Blog

A Guide to Red Teaming GenAI, Part 1

Andrew Burt
Brenda Leong
June 20, 2024

At Luminos.Law, we are deeply involved in de-risking generative AI models for our clients—large and small and in nearly every sector. A huge percentage of that work focuses on red teaming, involving direct stress-testing of GenAI systems, as well as teaching stakeholders within our client companies how to do the same. This sort of testing is required up front, but also during ongoing governance once the systems using these models are operational.

In that process, we’ve discovered some approaches and strategies that are most successful in assessing GenAI performance and reliability, along with some of the most common mistakes as companies seek to effectively and efficiently manage the risks these systems can introduce. We’re taking to our blog to share some of our learnings! 

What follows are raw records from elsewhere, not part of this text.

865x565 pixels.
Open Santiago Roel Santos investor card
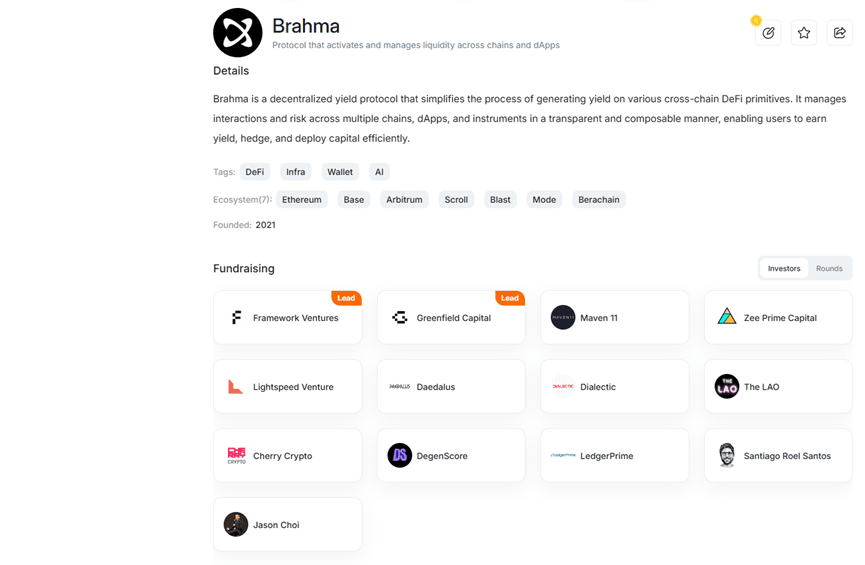pyautogui.click(x=778, y=456)
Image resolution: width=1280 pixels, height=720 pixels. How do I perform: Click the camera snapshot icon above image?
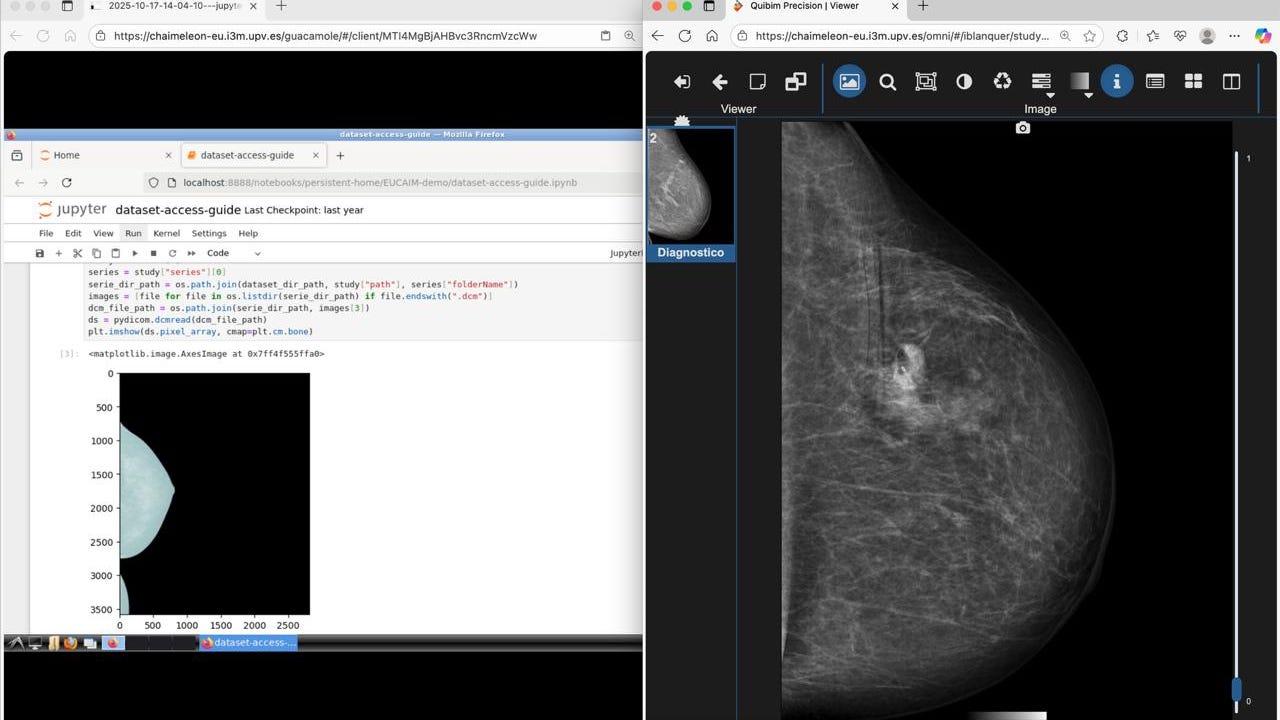point(1022,128)
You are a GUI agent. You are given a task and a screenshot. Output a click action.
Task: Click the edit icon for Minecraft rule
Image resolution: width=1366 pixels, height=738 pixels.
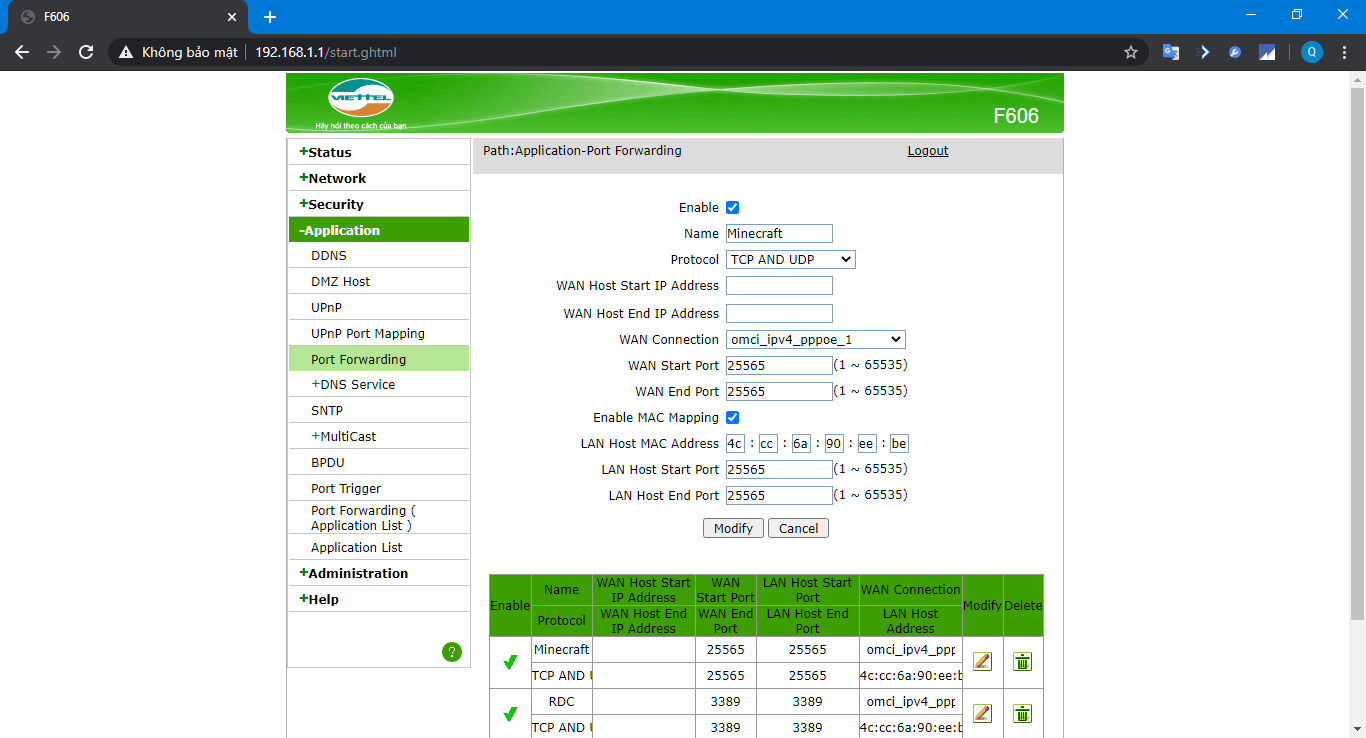(x=982, y=661)
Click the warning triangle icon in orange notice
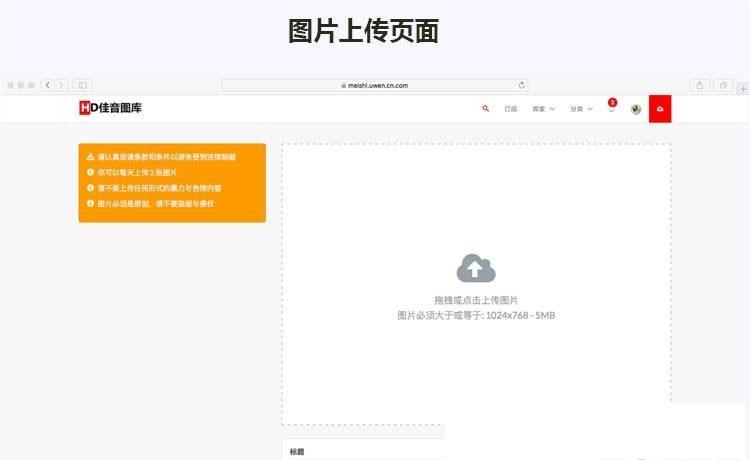This screenshot has width=750, height=460. (x=90, y=157)
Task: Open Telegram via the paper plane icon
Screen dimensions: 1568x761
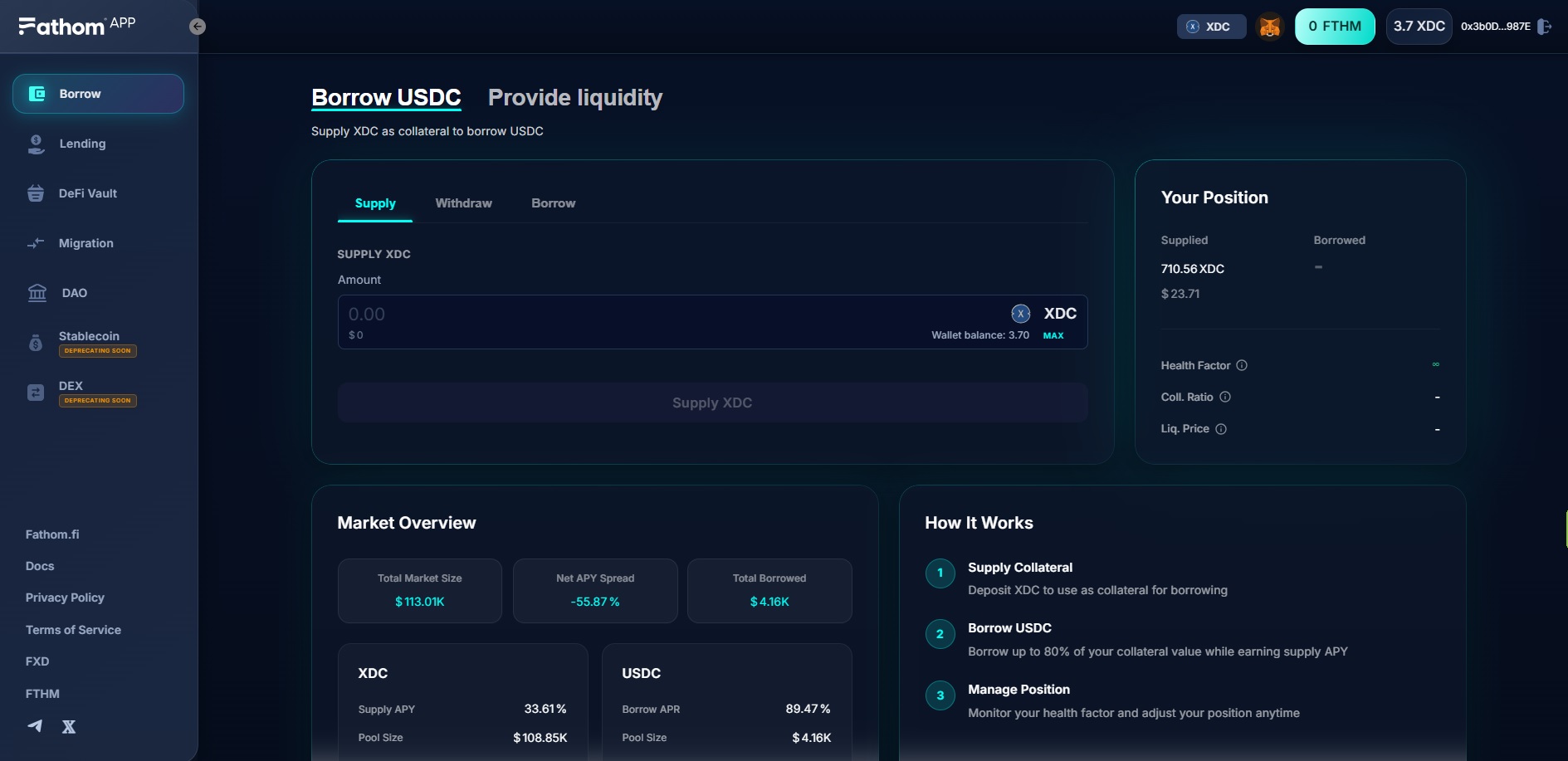Action: 35,726
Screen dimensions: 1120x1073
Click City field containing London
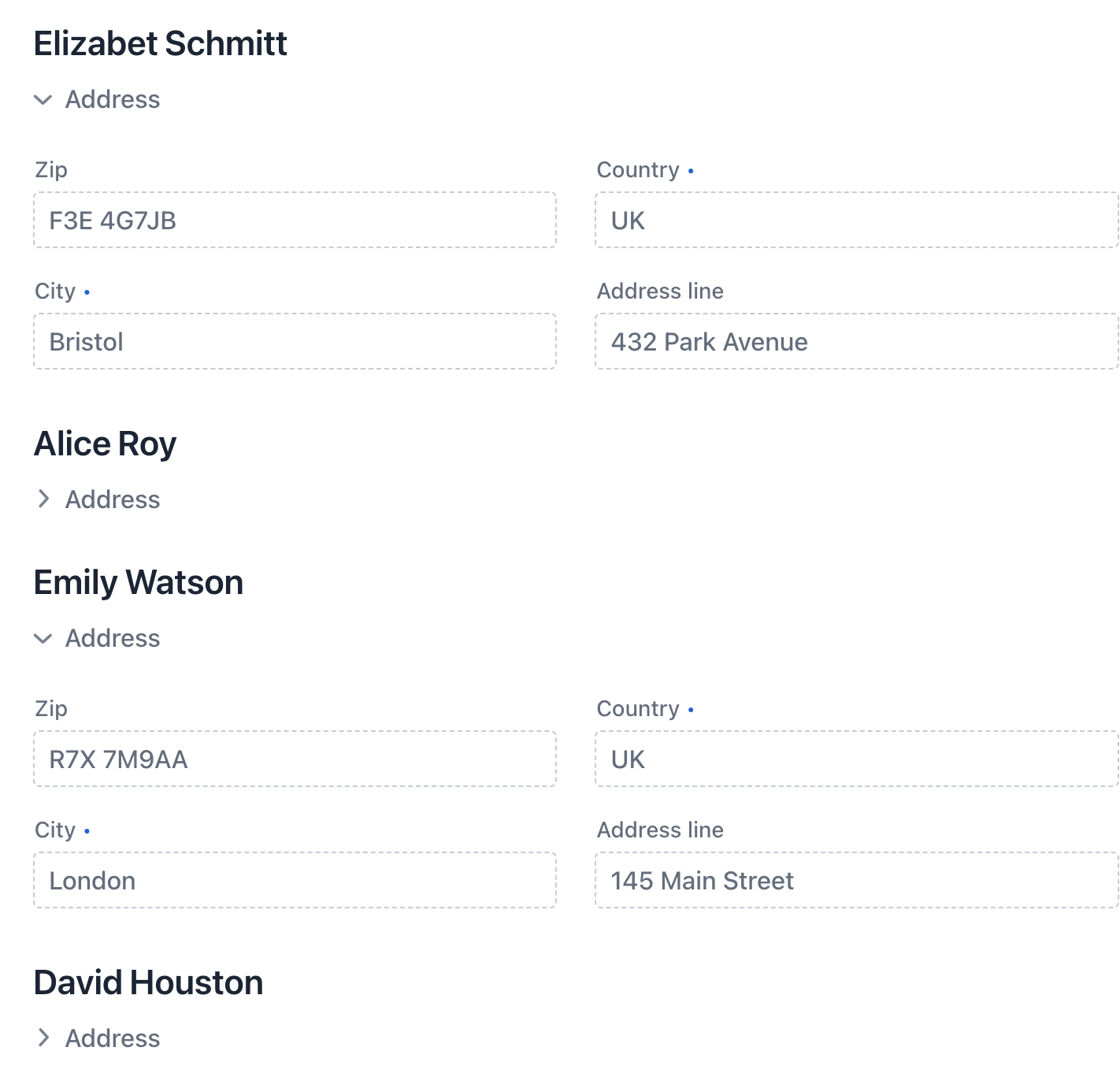(295, 881)
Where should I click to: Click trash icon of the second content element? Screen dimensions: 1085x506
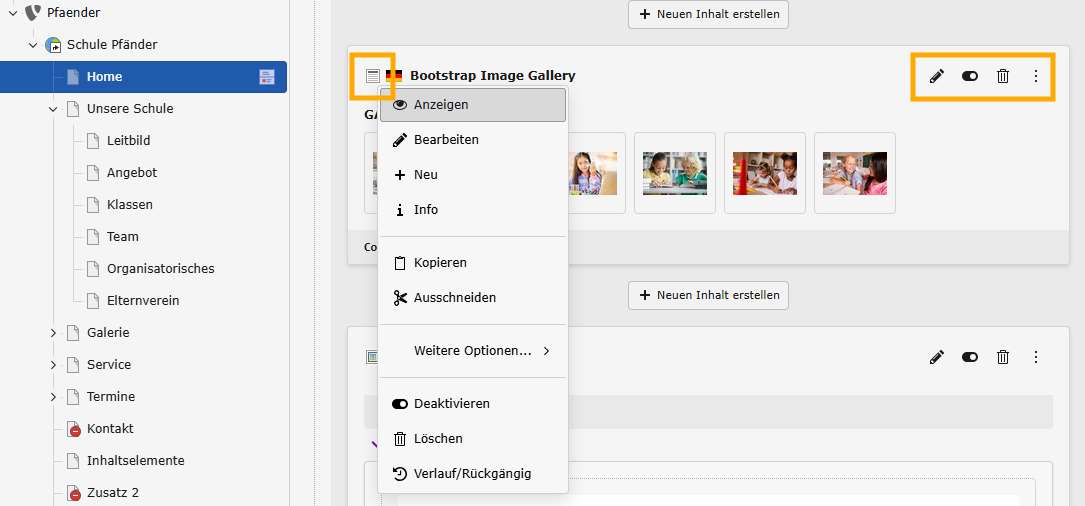[1003, 357]
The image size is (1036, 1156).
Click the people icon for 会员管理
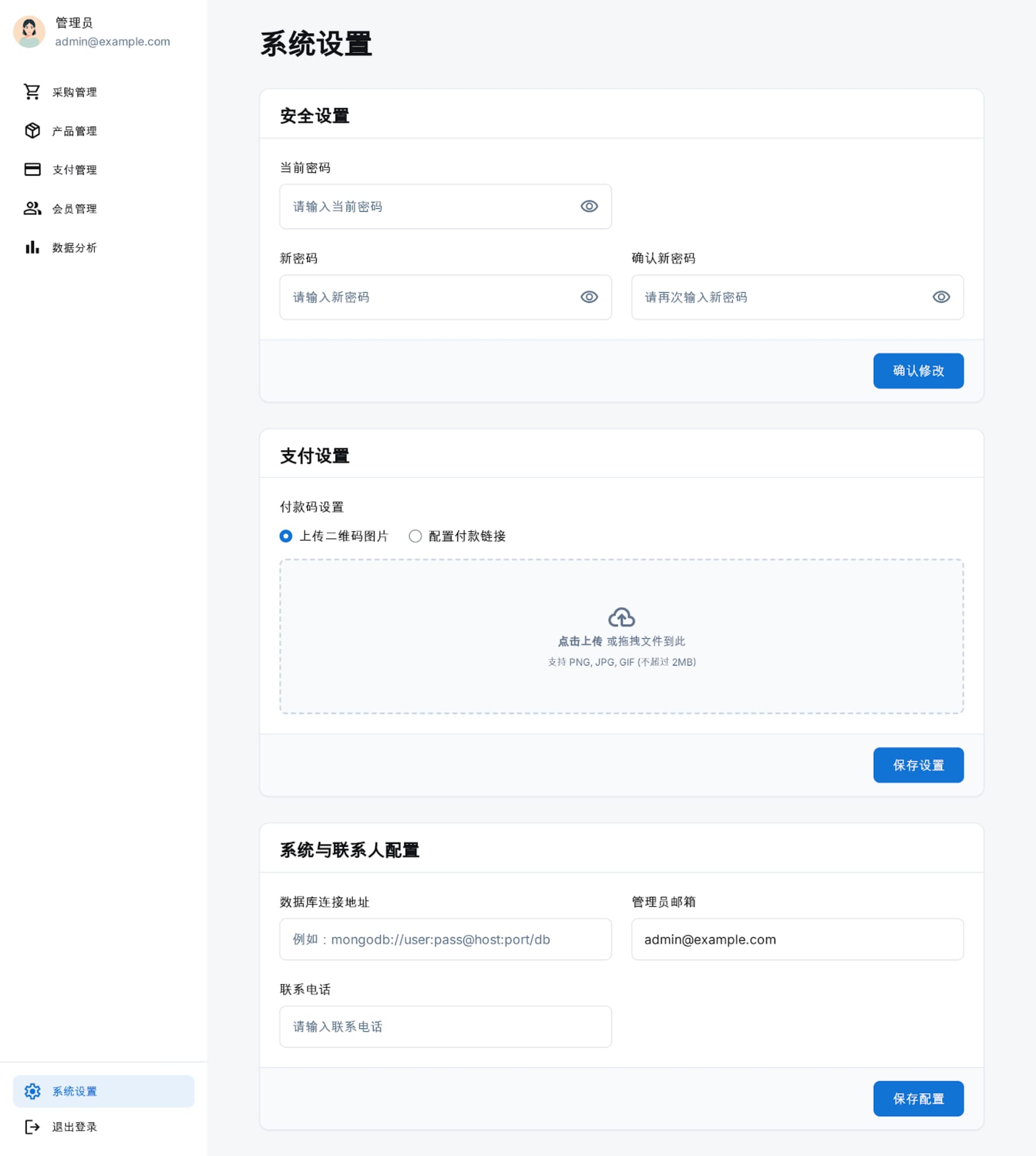coord(32,208)
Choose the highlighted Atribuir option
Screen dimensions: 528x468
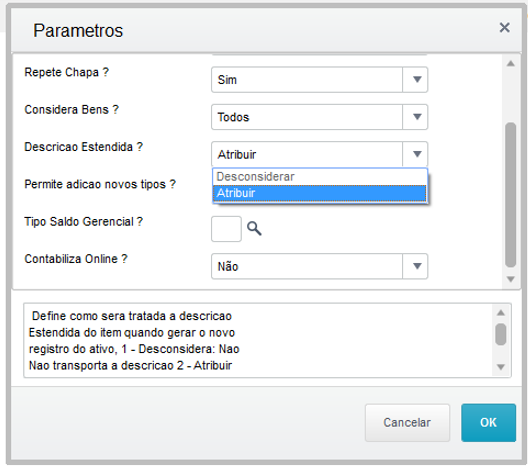pos(320,193)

This is the first in a series of “lessons learned” from our experiences helping our clients manage GenAI liabilities—in particular, red teaming GenAI systems. For context, we find ourselves testing these at every level, from foundational models, to products that incorporate GenAI systems, as well as fine-tuned open-source systems, models and products from vendors, and more.

Note that we are publishing these blog posts to help organizations adopting GenAI systems more robustly manage and test their systems and to ensure their safeguards are sufficient and working as intended. No information included in this blog series directly relates to, or identifies, any Luminos.Law client or client matter. 

Getting Started: Degradation Objectives

How do you know what to test for? Setting the right degradation objectives is one of the most critical steps in red teaming—the more precise the degradation objectives, the more successful the red teaming is likely to be. We think of degradation objectives as the most concerning harms the system might cause. Red teaming is intended to assess and ultimately mitigate each of these harms. These objectives are so critical because the “attack surface” of GenAI systems is so large that not every vulnerability can be assessed—indeed, these are probabilistic systems that are guaranteed to behave in unintended ways. This means that identifying the foreseeable risks and prioritizing the most important sets the foundation for successful red teaming. 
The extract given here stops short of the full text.